# Texto fornecido
# # # #

Na mitologia africana, em específico na cultura Bantu, existem três entidades de inversão, Kapenga, Kakunda e Kalunga, que pretendem fazer as coisas pelo contrário, como se virassem determinada situação ao avesso, em um giro de 180º. Quando entramos na Faculdade de Direito, alguns anos atrás, foi como se tivessem aparecido e nos arrancado da situação em que estávamos, nos colocado de cabeça para baixo. Hoje, quando saímos da Faculdade de Direito, parece que Kalunga, Kapenga ou Kakunda estão aqui novamente, nos fazendo girar em 180º mais uma vez. Porém, desafiando a matemática – afinal, somos de humanas –, não voltamos para o mesmo lugar.
Quando fui escolhida pela turma para ser a sua porta-voz no discurso de formatura, pensei em como poderia fazê-lo inovador. Como desvelar aquelas coisas que presenciamos e aprendemos nesses anos e que em geral ficam escondidas sob palavras bonitas em um discurso pomposo com termos difíceis e que no fim nem sempre nos inspiram, nem sempre nos dizem algo novo? Como aglutinar palavras de uma maneira genuinamente sincera, que resuma o ciclo de anos de graduação em dez minutos? Bastante ambicioso, não?
Dentre as coisas importantes que aprendemos na faculdade, está o fato de que é honesto reconhecer que existem várias formas de se contar uma mesma história que, por sua vez, pode se transformar em diversas narrativas diferentes, tal qual as versões do autor e do réu. Por lógica, também é honesto explicitar através de qual voz se decide contar uma história. Este discurso, portanto, parte da perspectiva que temos desde o interior do castelinho. Isso é o que de novo podemos trazer para dividir com todas e todos nesse dia, pois foi isso que nos formou, nos moldou e vai influenciar a maneira como atuaremos enquanto operadores de direito.
Saibam que, durante esses anos, nos movimentamos muito, o que tornou impossível não perceber as correntes que nos amarravam. Esses movimentos nos permitiram também presenciar a alteração do estado de coisas rígido e imponente em que a Faculdade de Direito se encontrava quando lá chegamos. Presenciamos um processo ainda tímido de abertura de espaços de escuta na Faculdade, iniciado antes de nossa entrada e o qual acompanhamos nesses últimos anos, ao menos desde o movimento pela paridade dos pesos dos votos de discentes, docentes e servidores nos departamentos e comissões, além da campanha do “Não voto em quem me veta” que visava demonstrar o repúdio à falta de diálogo entre alunos e professores, da união das alunas e alunos pela reprovação de estágios probatórios que não preenchiam todos os requisitos necessários, da ocupação da faculdade de direito em protesto às suspeitas de fraude no Concurso Público para Professor de Direito Penal e Criminologia e de todos os movimentos dos estudantes que foram, pouco a pouco, rompendo essa estrutura rígida, impondo que o eco de nossas vozes se fizesse presente nos corredores, apesar da insatisfação de alguns. Ao fim da graduação, ante uma denúncia de assédio realizada por nós, alunas desta turma, entramos na sala da direção –dessa vez de forma autorizada, sem barracas ou cachorros-quentes, ao lado do Centro Acadêmico e do Coletivo de Negras e Negros da Faculdade – o Dandara –, para conversar sobre o racismo e o machismo infelizmente ainda muito presentes na nossa faculdade. Apesar do triste motivo que nos levou a abrir esse diálogo, sentimo-nos motivados ao vislumbrarmos, ao menos no último ano, essa possibilidade de escuta.

# # # #

# Bloco de dados
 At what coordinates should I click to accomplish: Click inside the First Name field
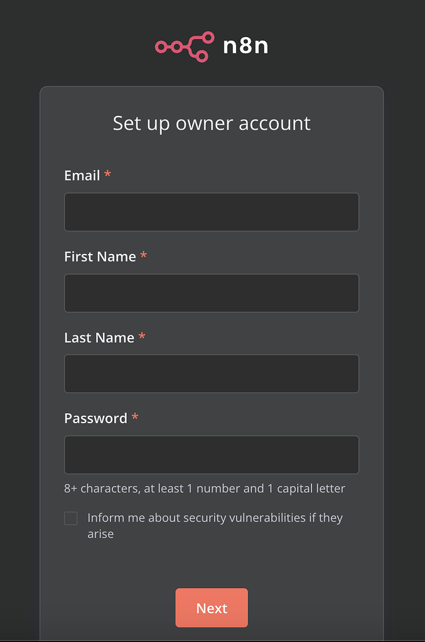click(x=212, y=292)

# # # #

# Instrução escrita A
Segundo o discurso de formatura, por que é honesto deixar explícita a voz pela qual se conta uma história? Responda em uma a três frases.
# Instrução escrita B
Enumere as mobilizações estudantis que o discurso de formatura menciona de forma específica ao descrever o processo de abertura de espaços de escuta na Faculdade.
# Instrução escrita C
Retome o discurso de formatura a partir da última frase apresentada e dê continuidade a ele.

# Resposta da tarefa A
A faculdade ensinou que uma mesma história pode ser contada de várias formas e virar narrativas diferentes, como as versões do autor e do réu. Por isso é honesto explicitar a voz escolhida. No discurso, essa voz é a perspectiva de quem está no interior do castelinho.

# Resposta da tarefa B
- O movimento pela paridade dos pesos dos votos de discentes, docentes e servidores nos departamentos e comissões
- A campanha do "Não voto em quem me veta", contra a falta de diálogo entre alunos e professores
- A união das alunas e alunos pela reprovação de estágios probatórios que não preenchiam todos os requisitos necessários
- A ocupação da faculdade de direito em protesto às suspeitas de fraude no Concurso Público para Professor de Direito Penal e Criminologia

# Resposta da tarefa C
Ainda dentro dessa metamorfose, acompanhamos – alguns aqui já desde o início – o processo de implementação das cotas na Universidade, que se deu em 2008. Em 2012, teve início a expansão, com o REUNI, que culminou na democratização da Universidade através da ampliação significativa do número de vagas nos cursos de graduação.
Entretanto, não agrada a gregos e troianos a presença de minorias nos espaços acadêmicos. Apagando as luzes do banheiro da Faculdade de Direito, por exemplo, foram desenhadas duas suásticas nazistas e escritos os dizeres “morte a negros e gays”, em resposta a um cartaz do Grupo G8 do Saju, em alusão à semana de visibilidade bissexual. Por quê?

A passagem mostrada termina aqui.